For eight enthusiastic years, a group of dedicated community volunteers spent countless hours trying to bring this rare Second World War aircraft back to its former glory.

Volunteers put their heart and soul into this incredible project, however when restoration efforts began to falter a few years ago, the Canadian Forces decided to transfer the ownership of the Spitfire to Vintage Wings of Canada in order that it could be finished.

The sale of the aircraft to a registered national charity with the experience and resources to do the job dramatically improved the chances of achieving the Comox volunteers’ dream of a fully restored, flight-ready Spitfire.

Vintage Wings of Canada (VWC) has kept the Spitfire in Comox and has so far invested over $1.5 million in the continued restoration of the aircraft.

Ultimately, the goal was to eventually share this incredible plane with other Canadians, from coast to coast. That is what Vintage Wings of Canada does — every year from April to October, the organization flies many of its historic aircraft to dozens of communities across Canada, from Comox to Summerside, PEI.
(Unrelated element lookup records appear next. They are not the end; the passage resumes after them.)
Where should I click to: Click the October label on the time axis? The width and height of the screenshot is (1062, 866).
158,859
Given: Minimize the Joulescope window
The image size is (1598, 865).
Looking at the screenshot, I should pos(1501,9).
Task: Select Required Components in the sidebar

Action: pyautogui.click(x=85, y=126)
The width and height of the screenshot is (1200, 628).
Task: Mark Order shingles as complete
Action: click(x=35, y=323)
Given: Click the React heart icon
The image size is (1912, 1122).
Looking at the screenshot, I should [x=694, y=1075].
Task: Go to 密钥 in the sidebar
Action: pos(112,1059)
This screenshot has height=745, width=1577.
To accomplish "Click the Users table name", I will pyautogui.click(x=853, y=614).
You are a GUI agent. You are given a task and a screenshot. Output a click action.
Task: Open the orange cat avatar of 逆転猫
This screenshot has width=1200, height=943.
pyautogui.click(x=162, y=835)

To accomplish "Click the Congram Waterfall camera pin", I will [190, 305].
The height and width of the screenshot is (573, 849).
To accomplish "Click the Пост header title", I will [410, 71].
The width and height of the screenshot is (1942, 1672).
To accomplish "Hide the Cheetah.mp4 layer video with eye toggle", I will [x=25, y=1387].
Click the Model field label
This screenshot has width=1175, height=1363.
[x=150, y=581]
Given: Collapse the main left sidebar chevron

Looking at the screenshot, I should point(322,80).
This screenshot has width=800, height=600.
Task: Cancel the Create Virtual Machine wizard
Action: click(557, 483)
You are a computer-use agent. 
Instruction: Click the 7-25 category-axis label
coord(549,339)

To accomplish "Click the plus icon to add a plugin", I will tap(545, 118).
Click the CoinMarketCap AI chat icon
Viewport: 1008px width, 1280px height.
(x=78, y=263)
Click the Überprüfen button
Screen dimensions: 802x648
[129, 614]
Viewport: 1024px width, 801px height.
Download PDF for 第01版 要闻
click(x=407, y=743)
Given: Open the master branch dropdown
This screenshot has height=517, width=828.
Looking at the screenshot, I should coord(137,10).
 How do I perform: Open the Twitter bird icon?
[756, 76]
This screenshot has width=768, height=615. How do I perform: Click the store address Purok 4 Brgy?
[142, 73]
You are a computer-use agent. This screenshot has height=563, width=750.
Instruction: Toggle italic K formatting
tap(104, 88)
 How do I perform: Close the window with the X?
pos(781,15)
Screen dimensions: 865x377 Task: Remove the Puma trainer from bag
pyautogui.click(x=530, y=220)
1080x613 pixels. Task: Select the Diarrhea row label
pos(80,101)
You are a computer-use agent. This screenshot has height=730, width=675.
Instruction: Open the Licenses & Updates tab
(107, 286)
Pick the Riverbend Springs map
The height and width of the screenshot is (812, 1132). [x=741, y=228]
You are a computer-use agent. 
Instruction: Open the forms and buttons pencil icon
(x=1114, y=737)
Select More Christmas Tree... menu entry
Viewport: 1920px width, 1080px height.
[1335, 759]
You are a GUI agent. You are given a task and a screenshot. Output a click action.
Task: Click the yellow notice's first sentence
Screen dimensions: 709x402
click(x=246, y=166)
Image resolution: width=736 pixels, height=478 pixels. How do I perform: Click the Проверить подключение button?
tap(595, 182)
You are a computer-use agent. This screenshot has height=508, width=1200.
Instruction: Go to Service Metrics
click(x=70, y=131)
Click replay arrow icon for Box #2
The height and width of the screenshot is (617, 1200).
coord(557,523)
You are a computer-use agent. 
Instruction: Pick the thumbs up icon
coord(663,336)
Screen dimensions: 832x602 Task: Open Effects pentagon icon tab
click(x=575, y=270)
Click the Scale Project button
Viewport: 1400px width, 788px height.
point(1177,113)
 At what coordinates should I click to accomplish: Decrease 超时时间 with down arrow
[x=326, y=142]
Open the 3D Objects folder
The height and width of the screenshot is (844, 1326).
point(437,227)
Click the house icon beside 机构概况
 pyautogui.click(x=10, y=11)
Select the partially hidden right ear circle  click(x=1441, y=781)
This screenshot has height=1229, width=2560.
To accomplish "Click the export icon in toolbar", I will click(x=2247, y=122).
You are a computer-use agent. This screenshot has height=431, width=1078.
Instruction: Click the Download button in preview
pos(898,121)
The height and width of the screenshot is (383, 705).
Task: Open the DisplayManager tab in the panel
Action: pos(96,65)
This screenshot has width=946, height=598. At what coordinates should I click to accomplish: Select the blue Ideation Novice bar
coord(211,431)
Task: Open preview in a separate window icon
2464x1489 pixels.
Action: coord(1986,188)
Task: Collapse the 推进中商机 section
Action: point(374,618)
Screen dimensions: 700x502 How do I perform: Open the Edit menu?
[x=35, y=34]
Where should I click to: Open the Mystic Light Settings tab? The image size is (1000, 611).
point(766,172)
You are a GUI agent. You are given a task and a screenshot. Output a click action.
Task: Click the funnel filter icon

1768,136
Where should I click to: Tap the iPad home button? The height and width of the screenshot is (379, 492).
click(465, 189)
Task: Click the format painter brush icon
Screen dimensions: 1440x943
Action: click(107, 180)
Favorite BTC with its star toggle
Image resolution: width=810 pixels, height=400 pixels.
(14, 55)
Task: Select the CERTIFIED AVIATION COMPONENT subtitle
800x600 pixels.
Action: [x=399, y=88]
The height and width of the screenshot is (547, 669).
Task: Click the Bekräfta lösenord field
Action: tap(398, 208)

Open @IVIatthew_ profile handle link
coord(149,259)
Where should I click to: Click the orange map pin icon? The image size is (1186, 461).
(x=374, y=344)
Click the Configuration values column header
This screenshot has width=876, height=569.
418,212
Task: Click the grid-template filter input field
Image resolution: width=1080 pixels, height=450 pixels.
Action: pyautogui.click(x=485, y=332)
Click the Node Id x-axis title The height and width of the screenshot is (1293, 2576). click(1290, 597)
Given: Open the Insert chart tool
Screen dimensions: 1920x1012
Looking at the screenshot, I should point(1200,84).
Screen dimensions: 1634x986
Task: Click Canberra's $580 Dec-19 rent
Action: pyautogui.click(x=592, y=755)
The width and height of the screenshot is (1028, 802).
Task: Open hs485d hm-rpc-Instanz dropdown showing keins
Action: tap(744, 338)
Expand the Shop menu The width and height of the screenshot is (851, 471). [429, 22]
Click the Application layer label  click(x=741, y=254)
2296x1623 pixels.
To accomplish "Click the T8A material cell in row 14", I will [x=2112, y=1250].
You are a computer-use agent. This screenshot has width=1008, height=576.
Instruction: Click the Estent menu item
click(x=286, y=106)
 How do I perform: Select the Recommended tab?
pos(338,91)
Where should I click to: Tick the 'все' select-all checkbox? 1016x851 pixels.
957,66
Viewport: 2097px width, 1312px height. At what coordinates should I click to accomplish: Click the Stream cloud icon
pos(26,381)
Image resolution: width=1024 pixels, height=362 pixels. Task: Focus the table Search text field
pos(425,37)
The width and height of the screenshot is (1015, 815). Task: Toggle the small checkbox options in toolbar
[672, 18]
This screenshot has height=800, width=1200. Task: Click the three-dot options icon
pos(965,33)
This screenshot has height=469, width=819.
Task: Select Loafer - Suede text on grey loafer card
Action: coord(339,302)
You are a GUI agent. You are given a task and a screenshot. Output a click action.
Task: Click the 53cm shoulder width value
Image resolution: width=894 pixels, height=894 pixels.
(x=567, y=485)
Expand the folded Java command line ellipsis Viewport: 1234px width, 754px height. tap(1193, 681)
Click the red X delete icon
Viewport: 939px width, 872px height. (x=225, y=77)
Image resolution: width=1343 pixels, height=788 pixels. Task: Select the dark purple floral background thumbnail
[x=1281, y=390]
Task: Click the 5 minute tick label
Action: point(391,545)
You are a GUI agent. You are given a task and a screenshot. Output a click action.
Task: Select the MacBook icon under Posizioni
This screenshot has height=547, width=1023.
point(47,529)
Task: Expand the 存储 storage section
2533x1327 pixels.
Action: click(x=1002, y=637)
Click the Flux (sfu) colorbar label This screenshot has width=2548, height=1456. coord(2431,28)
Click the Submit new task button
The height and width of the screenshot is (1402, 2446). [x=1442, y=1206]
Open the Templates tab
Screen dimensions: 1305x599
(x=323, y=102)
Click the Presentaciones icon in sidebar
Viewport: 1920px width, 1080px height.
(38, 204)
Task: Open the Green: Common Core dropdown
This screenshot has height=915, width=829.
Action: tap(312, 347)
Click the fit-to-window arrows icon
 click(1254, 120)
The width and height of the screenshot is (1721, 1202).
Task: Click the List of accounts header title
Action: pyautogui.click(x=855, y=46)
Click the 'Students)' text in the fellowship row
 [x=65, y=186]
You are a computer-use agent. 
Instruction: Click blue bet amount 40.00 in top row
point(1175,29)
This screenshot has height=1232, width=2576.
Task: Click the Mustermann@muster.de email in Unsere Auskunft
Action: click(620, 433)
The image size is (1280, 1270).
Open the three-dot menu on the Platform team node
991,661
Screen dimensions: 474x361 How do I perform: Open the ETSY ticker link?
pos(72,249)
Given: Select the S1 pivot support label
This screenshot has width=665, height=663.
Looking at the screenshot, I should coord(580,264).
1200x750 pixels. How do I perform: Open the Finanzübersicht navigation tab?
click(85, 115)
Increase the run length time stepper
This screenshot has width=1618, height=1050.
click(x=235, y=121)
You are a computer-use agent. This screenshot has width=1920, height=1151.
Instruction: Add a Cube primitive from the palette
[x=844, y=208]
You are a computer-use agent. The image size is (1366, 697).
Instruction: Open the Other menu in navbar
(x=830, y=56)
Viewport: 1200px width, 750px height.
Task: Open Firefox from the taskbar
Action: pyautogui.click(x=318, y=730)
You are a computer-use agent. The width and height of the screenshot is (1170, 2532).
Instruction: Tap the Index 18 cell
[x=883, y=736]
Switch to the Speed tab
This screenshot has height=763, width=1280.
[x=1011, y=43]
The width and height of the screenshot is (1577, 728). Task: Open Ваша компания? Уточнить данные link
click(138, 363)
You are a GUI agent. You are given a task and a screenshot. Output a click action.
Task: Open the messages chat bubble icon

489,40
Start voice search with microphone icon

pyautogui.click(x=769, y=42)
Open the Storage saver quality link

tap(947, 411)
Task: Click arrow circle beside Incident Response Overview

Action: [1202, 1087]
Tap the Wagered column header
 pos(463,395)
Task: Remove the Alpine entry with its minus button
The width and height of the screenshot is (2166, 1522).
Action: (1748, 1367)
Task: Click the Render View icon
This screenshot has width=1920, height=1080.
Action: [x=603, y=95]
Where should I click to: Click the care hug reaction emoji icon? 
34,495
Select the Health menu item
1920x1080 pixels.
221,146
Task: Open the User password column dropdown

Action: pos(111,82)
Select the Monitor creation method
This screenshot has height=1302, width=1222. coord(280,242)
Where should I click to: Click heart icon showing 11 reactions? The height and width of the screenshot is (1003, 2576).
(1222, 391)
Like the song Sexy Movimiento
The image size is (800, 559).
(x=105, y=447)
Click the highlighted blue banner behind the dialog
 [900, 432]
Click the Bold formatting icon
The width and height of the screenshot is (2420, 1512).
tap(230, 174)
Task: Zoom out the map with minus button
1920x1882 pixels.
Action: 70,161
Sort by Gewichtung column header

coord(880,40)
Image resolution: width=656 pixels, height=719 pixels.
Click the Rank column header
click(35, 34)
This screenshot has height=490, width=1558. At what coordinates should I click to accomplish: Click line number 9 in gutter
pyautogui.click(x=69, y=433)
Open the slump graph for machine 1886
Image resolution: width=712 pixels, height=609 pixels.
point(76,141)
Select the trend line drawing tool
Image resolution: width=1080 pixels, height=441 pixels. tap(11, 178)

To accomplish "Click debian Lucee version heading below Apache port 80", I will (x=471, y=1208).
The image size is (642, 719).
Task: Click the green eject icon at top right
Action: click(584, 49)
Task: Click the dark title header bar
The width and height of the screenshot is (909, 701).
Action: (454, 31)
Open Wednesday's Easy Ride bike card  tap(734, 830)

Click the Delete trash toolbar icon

For example, VWC has recently flown both the restored Sabre Hawk One and the Hampton Grey Corsair out here to Comox, and would like to do more.

The Yellow Wings program, honoring the British Commonwealth Air Training Plan, where a fleet of training aircraft toured Canada, is another example. You can follow their programs at www.vintagewings.ca.

Moving forward, Vintage Wings of Canada is absolutely open to any suggestion to operate the Spitfire from Comox for most of the year. But first, significant challenges must be overcome, most notably raising substantial sums of money to:

• Build a hangar for the Spitfire (the Canadian Forces will not house it);

• Pay landing fees to the Department of National Defense (similar to fees paid by airlines at airports across Canada);

• Pay operating and maintenance costs (estimated at $8,000 per flying hour) to cover things such as fuel, spare parts and insurance;

• Hire experienced engineers to maintain the aircraft’s complex mechanical systems.

Vintage Wings of Canada was delighted to read recently about the continued strong base of support for operating the plane from Comox. I invite the committee, or any other interested group, to contact myself to discuss ideas on how to re-energize local supporters and raise the needed funds to keep and fly the Spitfire here.

Together we can make the Comox Spitfire dream a reality that will live on for years to come.

Terry Chester,

Comox

Editor’s note: Terry Chester is involved in Vintage Wings of Canada’s Roseland Spitfire Project.